**WORK REQUEST**
Your task is to quote the records from their first line through the line containing "Click the highlighted", with nothing added or left out.

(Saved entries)
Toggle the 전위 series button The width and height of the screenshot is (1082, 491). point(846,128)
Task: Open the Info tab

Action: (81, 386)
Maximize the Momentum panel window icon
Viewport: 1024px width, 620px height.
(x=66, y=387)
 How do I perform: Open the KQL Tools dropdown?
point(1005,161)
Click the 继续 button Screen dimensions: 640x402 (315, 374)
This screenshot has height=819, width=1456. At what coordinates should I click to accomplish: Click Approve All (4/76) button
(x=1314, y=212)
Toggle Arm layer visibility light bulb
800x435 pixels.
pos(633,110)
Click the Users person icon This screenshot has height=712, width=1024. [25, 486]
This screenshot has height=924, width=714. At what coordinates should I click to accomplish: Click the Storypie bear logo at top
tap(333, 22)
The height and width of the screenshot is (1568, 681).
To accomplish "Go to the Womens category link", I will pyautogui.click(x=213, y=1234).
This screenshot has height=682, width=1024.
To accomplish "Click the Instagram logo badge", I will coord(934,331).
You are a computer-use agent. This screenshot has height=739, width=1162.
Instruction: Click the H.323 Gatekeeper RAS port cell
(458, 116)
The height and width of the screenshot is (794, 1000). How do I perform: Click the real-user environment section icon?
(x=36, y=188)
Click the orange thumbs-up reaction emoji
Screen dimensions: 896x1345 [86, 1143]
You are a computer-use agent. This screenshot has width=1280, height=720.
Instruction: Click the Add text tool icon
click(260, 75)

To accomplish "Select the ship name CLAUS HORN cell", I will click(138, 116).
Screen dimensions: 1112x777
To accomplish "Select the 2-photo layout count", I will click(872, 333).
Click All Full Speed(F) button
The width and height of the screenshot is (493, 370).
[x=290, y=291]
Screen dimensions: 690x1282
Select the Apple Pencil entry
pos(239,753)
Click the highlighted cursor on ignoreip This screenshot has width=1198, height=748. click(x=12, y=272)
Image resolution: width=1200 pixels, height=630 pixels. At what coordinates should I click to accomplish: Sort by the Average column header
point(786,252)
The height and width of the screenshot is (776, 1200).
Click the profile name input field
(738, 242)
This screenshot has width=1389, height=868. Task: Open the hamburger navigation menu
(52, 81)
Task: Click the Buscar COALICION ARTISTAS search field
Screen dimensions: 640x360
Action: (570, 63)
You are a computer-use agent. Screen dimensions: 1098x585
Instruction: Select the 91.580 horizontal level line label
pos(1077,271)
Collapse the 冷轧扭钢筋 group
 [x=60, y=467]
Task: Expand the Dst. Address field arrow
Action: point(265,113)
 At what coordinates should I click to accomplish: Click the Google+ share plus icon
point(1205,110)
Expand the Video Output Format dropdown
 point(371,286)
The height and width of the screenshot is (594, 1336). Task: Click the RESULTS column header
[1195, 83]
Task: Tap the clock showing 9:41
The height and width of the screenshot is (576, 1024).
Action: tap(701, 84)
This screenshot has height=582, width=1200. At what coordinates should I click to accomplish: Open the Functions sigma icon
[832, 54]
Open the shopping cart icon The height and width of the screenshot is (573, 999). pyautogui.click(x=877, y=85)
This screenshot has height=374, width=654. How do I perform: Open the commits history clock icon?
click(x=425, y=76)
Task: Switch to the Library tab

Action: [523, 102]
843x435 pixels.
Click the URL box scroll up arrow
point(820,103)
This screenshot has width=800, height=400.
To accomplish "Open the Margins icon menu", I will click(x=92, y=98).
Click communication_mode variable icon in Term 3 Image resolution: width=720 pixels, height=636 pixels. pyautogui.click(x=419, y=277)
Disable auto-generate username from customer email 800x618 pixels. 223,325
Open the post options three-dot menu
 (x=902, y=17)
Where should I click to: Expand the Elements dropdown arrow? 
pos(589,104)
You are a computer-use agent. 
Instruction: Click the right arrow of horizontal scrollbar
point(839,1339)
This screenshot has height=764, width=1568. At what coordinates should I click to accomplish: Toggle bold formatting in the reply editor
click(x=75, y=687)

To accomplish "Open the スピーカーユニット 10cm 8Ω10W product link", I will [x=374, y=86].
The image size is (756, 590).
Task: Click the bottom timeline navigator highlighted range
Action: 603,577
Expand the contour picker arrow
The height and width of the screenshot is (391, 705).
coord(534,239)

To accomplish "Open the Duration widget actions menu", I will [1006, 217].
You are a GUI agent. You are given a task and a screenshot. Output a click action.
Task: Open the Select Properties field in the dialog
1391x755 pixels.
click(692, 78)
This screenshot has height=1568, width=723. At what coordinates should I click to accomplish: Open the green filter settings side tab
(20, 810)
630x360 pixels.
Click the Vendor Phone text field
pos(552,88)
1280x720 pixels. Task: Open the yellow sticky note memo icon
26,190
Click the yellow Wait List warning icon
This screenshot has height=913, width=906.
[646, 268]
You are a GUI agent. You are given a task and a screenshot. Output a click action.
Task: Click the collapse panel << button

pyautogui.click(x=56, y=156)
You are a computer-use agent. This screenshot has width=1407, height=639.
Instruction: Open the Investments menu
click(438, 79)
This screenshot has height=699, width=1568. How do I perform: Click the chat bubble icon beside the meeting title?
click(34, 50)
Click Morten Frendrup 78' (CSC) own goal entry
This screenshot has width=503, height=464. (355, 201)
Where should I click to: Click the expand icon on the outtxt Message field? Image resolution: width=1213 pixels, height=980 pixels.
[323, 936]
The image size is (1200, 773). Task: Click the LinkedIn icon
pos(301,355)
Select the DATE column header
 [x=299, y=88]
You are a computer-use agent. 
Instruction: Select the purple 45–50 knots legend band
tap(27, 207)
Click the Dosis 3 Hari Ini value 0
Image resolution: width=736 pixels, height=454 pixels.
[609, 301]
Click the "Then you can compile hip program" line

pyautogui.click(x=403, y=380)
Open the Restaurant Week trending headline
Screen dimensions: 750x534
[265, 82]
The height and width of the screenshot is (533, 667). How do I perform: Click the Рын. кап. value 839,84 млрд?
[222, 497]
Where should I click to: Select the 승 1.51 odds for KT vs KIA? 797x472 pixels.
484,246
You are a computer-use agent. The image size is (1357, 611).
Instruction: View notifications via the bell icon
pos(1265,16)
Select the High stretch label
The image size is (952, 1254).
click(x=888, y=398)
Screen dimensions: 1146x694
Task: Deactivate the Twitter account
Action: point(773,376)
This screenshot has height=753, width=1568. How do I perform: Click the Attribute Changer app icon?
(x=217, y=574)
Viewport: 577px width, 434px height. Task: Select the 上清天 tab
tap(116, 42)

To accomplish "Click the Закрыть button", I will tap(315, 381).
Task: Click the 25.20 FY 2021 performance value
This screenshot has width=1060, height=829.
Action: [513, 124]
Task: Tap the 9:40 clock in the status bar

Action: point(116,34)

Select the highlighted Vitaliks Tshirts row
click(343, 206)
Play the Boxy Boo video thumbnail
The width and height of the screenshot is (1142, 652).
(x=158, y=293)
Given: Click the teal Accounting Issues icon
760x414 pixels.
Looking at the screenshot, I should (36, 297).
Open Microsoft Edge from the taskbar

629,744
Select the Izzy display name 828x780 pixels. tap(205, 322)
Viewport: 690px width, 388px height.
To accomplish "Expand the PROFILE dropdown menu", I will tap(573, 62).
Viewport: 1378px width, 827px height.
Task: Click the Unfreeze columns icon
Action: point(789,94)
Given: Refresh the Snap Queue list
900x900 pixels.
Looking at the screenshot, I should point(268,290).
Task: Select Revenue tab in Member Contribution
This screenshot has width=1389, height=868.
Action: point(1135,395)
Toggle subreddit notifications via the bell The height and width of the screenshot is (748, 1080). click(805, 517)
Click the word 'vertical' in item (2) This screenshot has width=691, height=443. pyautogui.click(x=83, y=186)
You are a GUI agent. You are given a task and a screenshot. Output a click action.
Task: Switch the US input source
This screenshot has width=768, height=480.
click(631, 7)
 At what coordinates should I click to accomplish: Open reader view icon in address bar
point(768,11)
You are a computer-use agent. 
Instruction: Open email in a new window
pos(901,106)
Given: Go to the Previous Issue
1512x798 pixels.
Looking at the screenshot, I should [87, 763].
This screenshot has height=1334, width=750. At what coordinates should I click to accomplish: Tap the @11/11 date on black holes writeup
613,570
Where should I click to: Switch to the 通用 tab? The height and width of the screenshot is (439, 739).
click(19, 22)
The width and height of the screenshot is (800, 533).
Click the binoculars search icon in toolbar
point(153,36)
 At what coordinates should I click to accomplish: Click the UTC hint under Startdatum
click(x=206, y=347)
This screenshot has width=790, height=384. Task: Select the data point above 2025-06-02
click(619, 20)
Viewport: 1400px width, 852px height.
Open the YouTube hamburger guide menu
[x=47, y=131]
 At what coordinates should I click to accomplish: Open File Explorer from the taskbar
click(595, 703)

**OUTPUT FOR THIS EXERCISE**
Toggle the 전위 series button The width and height of the screenshot is (1082, 491). point(846,128)
Task: Open the Info tab

Action: (81, 386)
Maximize the Momentum panel window icon
Viewport: 1024px width, 620px height.
(x=66, y=387)
 How do I perform: Open the KQL Tools dropdown?
point(1005,161)
Click the 继续 button Screen dimensions: 640x402 (315, 374)
This screenshot has height=819, width=1456. At what coordinates should I click to accomplish: Click Approve All (4/76) button
(x=1314, y=212)
Toggle Arm layer visibility light bulb
800x435 pixels.
pos(633,110)
Click the Users person icon This screenshot has height=712, width=1024. [25, 486]
This screenshot has height=924, width=714. At what coordinates should I click to accomplish: Click the Storypie bear logo at top
tap(333, 22)
The height and width of the screenshot is (1568, 681).
To accomplish "Go to the Womens category link", I will pyautogui.click(x=213, y=1234).
This screenshot has height=682, width=1024.
To accomplish "Click the Instagram logo badge", I will coord(934,331).
You are a computer-use agent. This screenshot has height=739, width=1162.
Instruction: Click the H.323 Gatekeeper RAS port cell
(458, 116)
The height and width of the screenshot is (794, 1000). How do I perform: Click the real-user environment section icon?
(x=36, y=188)
Click the orange thumbs-up reaction emoji
Screen dimensions: 896x1345 [86, 1143]
You are a computer-use agent. This screenshot has width=1280, height=720.
Instruction: Click the Add text tool icon
click(260, 75)

To accomplish "Select the ship name CLAUS HORN cell", I will click(138, 116).
Screen dimensions: 1112x777
To accomplish "Select the 2-photo layout count", I will click(872, 333).
Click All Full Speed(F) button
The width and height of the screenshot is (493, 370).
[x=290, y=291]
Screen dimensions: 690x1282
Select the Apple Pencil entry
pos(239,753)
Click the highlighted cursor on ignoreip This screenshot has width=1198, height=748. click(x=12, y=272)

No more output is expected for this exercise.